M. Arief Pranoto, Pemerhati Masalah Internasional dari Global Future Institute (GFI)

Secara politis, geo-strategi Lautan Hindia sebenarnya dalam orbit Amerika Serikat (AS). Betapa tidak. Selain bercokol pangkalan militernya di Diego Garcia, Kepulauan Chargos, dimana jaraknya sekitar 3000-an Km dari Pulau Socotra, Yaman, ia juga mengendalikan pulau unik itu (Socotra) — yang posisinya di pintu gerbang Laut Merah — menuju Terusan Suez dan Laut Mediterania (Jalur Sutra).

Dan setidaknya, sejak 2 Januari 2010 lalu otoritas Socotra telah diserahkan sepenuhnya kepada Jenderal David Petraeus, Panglima Komando Militer AS oleh Presiden Yaman Ali Abdullah.

Sedikitnya ada tiga alasan kenapa Ali Abdullah memberikan sebagian kedaulatan negaranya kepada pihak lain, antara lain: (1) konsesi ekonomi kepada para petinggi Yaman sejumlah 14 juta dolar AS dari Kuwait Fund for Arab Economic Development untuk membangun pelabuhan, (2) isyarat Petraeus hendak memberi bantuan militer dan peralatan tempur berat, dan (3) Socotra diproyeksikan sebagai pangkalan militer dalam skema War on Terror(perang melawan teror) sekaligus dalam rangka menumpas aksi-aksi perompakan.

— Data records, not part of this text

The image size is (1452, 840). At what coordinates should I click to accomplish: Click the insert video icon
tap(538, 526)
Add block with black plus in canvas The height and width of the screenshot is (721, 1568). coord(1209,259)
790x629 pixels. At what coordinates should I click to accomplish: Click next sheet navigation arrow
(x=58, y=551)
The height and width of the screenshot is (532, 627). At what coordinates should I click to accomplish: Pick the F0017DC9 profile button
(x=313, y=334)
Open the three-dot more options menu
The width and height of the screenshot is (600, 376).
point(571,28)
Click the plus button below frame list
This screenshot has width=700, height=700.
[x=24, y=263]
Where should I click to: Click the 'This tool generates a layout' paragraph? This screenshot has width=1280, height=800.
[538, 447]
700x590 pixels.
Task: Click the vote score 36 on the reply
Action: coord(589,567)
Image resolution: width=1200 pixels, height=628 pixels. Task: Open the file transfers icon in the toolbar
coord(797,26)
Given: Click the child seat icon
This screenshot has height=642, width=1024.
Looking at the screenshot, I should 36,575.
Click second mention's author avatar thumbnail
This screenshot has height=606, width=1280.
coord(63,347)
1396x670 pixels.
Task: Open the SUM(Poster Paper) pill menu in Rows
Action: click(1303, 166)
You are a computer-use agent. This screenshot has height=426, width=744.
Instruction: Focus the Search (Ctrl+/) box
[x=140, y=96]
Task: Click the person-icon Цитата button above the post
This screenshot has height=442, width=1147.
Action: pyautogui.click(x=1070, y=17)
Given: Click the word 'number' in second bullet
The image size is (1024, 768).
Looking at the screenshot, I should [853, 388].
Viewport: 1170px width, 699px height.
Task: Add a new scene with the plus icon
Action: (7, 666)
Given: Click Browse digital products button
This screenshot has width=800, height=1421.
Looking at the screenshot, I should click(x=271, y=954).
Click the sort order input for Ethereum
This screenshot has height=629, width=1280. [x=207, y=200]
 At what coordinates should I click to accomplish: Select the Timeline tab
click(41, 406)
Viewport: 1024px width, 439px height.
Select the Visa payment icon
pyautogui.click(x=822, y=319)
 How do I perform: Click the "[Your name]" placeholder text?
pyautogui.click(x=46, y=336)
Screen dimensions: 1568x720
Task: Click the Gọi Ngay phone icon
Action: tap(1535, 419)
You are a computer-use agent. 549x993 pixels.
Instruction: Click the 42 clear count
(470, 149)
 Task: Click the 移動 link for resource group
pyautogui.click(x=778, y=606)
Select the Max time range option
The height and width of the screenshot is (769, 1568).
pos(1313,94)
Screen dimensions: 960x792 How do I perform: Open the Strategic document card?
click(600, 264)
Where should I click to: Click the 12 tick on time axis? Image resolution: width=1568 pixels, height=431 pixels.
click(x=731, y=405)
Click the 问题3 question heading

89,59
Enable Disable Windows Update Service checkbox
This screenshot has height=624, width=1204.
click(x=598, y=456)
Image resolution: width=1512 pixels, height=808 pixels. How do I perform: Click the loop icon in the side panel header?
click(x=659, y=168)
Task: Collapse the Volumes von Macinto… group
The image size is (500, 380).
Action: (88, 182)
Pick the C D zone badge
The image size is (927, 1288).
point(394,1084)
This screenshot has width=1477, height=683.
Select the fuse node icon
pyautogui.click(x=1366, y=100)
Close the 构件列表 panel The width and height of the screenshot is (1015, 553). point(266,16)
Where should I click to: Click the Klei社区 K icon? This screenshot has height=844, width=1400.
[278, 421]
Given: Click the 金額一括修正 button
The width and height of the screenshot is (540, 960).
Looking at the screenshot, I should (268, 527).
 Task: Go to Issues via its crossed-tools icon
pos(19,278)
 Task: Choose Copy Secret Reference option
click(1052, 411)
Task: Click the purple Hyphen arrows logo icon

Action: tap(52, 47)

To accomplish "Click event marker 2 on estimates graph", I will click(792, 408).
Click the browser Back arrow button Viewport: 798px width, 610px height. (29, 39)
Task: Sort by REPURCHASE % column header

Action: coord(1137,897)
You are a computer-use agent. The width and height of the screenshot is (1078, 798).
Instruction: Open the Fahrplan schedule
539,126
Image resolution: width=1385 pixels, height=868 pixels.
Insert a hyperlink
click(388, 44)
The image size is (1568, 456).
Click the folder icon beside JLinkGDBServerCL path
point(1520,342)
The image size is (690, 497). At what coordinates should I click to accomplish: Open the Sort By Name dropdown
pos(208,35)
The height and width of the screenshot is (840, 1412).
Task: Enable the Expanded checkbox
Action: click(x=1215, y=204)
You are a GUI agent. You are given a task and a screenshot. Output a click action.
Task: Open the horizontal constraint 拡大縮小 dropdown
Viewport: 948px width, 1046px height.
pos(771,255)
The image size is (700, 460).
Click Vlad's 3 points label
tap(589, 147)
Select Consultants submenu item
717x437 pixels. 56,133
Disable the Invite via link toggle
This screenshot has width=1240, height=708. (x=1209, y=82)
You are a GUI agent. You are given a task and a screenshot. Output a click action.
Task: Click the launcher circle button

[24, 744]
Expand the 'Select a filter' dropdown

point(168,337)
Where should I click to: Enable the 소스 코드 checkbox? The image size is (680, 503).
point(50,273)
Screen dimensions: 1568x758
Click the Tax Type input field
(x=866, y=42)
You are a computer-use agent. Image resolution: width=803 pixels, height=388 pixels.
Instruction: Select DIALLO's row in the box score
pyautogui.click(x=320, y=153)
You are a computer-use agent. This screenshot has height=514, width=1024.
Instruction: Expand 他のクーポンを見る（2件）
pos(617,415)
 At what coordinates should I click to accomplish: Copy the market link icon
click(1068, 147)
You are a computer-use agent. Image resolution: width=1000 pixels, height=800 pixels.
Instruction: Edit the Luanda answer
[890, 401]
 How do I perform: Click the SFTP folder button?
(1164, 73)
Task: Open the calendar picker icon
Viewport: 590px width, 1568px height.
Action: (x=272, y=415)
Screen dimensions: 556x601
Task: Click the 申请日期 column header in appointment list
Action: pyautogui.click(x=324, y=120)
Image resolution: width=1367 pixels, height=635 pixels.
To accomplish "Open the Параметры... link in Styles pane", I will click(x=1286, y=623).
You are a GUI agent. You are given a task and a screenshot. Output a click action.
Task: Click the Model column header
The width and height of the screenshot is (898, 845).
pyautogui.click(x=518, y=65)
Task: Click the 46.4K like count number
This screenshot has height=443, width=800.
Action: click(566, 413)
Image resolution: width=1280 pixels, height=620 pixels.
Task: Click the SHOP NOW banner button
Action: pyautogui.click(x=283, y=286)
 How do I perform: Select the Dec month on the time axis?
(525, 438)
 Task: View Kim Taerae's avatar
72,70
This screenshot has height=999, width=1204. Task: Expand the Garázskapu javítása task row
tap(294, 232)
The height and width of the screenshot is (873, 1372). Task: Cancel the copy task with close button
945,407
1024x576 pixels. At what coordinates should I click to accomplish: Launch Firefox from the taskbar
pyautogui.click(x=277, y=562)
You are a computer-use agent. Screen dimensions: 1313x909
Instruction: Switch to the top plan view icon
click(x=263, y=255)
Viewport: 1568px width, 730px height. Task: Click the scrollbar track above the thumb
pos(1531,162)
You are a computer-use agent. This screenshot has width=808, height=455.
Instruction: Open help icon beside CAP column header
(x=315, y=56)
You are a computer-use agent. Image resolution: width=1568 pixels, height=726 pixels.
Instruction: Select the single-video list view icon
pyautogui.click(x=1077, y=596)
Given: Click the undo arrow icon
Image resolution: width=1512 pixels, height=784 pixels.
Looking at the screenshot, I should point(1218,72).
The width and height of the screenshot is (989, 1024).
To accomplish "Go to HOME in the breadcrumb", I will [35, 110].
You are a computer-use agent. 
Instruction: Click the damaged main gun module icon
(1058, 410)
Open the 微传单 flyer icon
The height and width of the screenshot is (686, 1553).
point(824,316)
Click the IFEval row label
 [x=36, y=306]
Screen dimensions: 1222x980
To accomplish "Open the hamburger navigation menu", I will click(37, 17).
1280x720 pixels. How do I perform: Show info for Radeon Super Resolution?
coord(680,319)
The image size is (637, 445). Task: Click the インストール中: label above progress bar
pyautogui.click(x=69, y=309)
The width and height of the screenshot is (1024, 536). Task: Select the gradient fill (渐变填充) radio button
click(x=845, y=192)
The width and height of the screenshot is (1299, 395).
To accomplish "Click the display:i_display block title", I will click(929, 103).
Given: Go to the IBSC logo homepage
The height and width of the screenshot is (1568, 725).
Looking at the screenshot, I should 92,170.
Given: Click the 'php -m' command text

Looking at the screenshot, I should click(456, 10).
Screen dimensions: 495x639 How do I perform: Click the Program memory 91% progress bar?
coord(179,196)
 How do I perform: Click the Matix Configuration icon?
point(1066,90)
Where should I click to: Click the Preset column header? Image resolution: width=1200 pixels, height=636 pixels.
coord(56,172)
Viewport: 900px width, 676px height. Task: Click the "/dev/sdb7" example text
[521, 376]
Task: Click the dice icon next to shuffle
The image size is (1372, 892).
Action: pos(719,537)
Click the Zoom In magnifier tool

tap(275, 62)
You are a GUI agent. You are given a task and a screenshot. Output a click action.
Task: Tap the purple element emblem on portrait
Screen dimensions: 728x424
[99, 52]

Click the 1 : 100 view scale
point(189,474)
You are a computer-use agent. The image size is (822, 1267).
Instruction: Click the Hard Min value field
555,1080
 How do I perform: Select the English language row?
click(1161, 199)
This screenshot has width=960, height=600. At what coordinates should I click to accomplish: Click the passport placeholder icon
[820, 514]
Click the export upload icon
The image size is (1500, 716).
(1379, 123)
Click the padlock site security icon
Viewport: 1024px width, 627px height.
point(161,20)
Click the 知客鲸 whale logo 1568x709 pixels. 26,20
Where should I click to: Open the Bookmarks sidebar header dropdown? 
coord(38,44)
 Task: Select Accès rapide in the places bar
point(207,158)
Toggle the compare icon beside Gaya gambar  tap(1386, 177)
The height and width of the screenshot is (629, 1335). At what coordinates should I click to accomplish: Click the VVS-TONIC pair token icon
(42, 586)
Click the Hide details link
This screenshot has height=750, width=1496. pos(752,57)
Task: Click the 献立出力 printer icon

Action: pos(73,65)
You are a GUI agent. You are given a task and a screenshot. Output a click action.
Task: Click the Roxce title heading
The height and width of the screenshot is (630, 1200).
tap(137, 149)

Dengan maraknya aksi pembajakan oleh warga Somalia, jika merujuk alasan ketiga tadi maka sesungguhnya kiprah militer AS tengah ditunggu publik global atas perannya selaku ”pengendali” di Lautan Hindia menumpas aksi perompakan, terutama harapan negara-negara dan kalangan bisnis perkapalan yang kerap melintasi pangkalan milternya di Socotra. Tetapi entah kenapa,  AS tidak bereaksi – membisu seribu bahasa.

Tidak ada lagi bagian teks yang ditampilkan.